If inventories decline between October and April by their 20-year average of about 25 million barrels, the US will emerge from winter with a little more than 80 million barrels in stock. That’s an unlikely scenario, however: The oil market would try to keep inventories from falling that much, with prices rising high enough to slow the economy, curtailing demand. Over the last 40 years, American diesel inventories have never dropped below 85 million barrels, even at the end of the heating season.Bloomberg
Options for the US
Javier Blas of Bloomberg offers some thoughts here:
Northeast home heating oil reserve
If the White House opts to intervene, the less harmful measure would be to release a small reserve of diesel that the government keeps for emergencies. The Northeast Home Heating Oil Reserve only has one million barrels, so it would be, at best, a Band-Aid. But it’s better than nothing, and Biden should order its release. Releasing more crude from the Strategic Petroleum Reserve would do little to resolve the problem, since the bottleneck is refining.
Restricting or banning diesel exports.
Other interventions would have significant consequences, potentially harming American allies. In Washington, officials are mulling restricting, or even banning, diesel exports. If the measure is approved, it would leave neighbors including Mexico, Brazil and Chile short of diesel. In July, the last month with available full data, US diesel exports to Latin America hit a record high of 1.2 million barrels, double the amount a decade ago.

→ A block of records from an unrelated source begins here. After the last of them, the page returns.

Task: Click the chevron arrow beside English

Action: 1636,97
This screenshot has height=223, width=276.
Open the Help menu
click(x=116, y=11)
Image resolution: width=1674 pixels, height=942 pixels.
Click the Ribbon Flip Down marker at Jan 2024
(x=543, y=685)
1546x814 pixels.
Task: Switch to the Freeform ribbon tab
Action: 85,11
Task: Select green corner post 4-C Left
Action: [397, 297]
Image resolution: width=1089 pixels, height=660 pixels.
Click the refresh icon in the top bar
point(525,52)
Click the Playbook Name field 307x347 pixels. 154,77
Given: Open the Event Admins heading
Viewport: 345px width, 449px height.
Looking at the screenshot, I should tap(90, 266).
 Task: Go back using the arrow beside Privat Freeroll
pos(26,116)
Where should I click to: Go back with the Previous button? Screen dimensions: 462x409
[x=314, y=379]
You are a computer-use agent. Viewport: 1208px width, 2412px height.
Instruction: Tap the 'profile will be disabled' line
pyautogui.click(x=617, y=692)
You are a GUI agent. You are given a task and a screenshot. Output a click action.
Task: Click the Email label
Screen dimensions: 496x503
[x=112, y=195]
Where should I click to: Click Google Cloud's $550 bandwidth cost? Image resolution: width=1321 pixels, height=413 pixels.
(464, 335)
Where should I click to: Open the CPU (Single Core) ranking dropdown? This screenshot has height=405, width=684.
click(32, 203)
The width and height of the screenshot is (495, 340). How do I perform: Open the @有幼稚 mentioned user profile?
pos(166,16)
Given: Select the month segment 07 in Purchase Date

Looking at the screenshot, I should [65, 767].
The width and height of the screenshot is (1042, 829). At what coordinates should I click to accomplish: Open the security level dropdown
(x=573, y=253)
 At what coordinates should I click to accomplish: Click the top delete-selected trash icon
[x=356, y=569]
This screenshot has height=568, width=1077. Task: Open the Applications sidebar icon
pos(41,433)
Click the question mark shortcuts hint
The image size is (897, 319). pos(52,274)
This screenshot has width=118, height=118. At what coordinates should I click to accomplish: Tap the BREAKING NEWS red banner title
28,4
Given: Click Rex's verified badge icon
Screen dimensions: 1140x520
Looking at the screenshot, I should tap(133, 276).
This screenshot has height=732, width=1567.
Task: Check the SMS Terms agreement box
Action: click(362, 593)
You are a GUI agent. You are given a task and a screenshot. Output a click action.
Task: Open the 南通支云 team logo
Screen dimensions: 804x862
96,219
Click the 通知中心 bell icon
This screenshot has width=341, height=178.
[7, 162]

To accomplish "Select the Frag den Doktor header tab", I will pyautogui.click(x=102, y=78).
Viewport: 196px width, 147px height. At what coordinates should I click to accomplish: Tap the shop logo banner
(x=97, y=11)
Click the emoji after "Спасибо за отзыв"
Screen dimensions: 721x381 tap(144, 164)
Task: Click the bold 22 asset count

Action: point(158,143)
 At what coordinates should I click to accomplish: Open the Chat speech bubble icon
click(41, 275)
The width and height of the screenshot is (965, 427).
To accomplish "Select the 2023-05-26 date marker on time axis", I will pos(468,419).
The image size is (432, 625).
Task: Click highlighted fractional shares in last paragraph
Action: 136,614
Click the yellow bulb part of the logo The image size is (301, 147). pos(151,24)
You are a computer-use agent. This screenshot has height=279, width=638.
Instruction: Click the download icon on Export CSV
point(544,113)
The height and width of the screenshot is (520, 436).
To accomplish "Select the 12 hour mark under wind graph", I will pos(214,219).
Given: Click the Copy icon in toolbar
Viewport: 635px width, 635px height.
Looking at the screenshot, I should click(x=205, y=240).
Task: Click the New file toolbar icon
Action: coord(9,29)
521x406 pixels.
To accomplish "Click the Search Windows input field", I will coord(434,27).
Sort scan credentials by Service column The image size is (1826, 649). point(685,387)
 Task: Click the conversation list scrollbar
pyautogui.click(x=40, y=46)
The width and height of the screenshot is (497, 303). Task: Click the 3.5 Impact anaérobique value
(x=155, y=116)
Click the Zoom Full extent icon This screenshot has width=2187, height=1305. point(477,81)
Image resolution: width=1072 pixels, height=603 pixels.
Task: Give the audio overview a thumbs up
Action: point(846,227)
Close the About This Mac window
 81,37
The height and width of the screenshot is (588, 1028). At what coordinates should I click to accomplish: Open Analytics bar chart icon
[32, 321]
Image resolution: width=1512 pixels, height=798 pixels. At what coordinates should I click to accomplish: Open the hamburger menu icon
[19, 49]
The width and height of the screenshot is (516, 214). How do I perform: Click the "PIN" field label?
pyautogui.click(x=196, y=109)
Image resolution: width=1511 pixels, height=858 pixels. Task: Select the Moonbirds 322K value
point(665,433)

Compulsory oil company inventory build
Another option is forcing oil companies to build up stocks quickly ahead of the winter by setting a minimum inventory level, similar to what the European Union did for natural gas stockpiles. US officials are particularly worried about the northern part of the US East Coast, where inventories are low both seasonally and in absolute terms. The region, known in the industry’s jargon as PADD1A, is where the greatest demand is: Of the roughly 5.3 million households that use heating oil in America, more than 80% are in the Northeast.
We have a distillate problem; indeed, we are on the wings of the cyclone rapidly moving to the eye. This is one main street appears unaware that is about to hit despite it’s already arrived. Not an easy decision for President Biden to make for sure given it has been avoided for at least seven months. Oddly the way out would be the recession, if not depression, many say is coming. Let us hope it doesn’t come to that.